## Problem
Please reproduce the full listing exactly, with nothing added.

··· Data for this task

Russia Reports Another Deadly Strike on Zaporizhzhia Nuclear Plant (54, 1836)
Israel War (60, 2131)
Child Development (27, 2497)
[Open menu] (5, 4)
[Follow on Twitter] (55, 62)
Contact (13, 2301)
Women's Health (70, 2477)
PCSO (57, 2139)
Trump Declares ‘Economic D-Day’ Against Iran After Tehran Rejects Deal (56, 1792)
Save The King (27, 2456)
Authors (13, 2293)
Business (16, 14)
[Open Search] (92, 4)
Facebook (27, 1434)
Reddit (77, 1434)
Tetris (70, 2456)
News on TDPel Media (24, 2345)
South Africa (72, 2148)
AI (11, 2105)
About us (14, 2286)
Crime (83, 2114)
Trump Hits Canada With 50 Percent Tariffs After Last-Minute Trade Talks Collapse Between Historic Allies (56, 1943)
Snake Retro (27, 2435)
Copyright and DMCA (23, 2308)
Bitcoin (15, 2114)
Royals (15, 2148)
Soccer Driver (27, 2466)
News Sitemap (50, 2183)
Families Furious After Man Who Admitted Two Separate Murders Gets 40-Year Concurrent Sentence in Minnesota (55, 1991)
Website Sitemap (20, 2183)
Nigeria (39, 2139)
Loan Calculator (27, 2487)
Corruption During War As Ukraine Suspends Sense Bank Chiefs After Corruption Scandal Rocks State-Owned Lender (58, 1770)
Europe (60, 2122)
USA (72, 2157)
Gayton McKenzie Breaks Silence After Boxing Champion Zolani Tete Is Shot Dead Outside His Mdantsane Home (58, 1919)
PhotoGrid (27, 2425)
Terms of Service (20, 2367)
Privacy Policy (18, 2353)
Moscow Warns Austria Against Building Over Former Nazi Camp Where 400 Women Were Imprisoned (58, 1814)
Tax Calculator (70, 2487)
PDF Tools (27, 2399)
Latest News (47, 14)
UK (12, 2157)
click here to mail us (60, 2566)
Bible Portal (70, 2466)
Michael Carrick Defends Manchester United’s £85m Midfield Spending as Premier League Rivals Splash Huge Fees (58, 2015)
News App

······

## Result of the task
Russia Reports Another Deadly Strike on Zaporizhzhia Nuclear Plant (54, 1836)
Israel War (60, 2131)
Child Development (27, 2497)
[Open menu] (5, 4)
[Follow on Twitter] (55, 62)
Contact (13, 2301)
Women's Health (70, 2477)
PCSO (57, 2139)
Trump Declares ‘Economic D-Day’ Against Iran After Tehran Rejects Deal (56, 1792)
Save The King (27, 2456)
Authors (13, 2293)
Business (16, 14)
[Open Search] (92, 4)
Facebook (27, 1434)
Reddit (77, 1434)
Tetris (70, 2456)
News on TDPel Media (24, 2345)
South Africa (72, 2148)
AI (11, 2105)
About us (14, 2286)
Crime (83, 2114)
Trump Hits Canada With 50 Percent Tariffs After Last-Minute Trade Talks Collapse Between Historic Allies (56, 1943)
Snake Retro (27, 2435)
Copyright and DMCA (23, 2308)
Bitcoin (15, 2114)
Royals (15, 2148)
Soccer Driver (27, 2466)
News Sitemap (50, 2183)
Families Furious After Man Who Admitted Two Separate Murders Gets 40-Year Concurrent Sentence in Minnesota (55, 1991)
Website Sitemap (20, 2183)
Nigeria (39, 2139)
Loan Calculator (27, 2487)
Corruption During War As Ukraine Suspends Sense Bank Chiefs After Corruption Scandal Rocks State-Owned Lender (58, 1770)
Europe (60, 2122)
USA (72, 2157)
Gayton McKenzie Breaks Silence After Boxing Champion Zolani Tete Is Shot Dead Outside His Mdantsane Home (58, 1919)
PhotoGrid (27, 2425)
Terms of Service (20, 2367)
Privacy Policy (18, 2353)
Moscow Warns Austria Against Building Over Former Nazi Camp Where 400 Women Were Imprisoned (58, 1814)
Tax Calculator (70, 2487)
PDF Tools (27, 2399)
Latest News (47, 14)
UK (12, 2157)
click here to mail us (60, 2566)
Bible Portal (70, 2466)
Michael Carrick Defends Manchester United’s £85m Midfield Spending as Premier League Rivals Splash Huge Fees (58, 2015)
News App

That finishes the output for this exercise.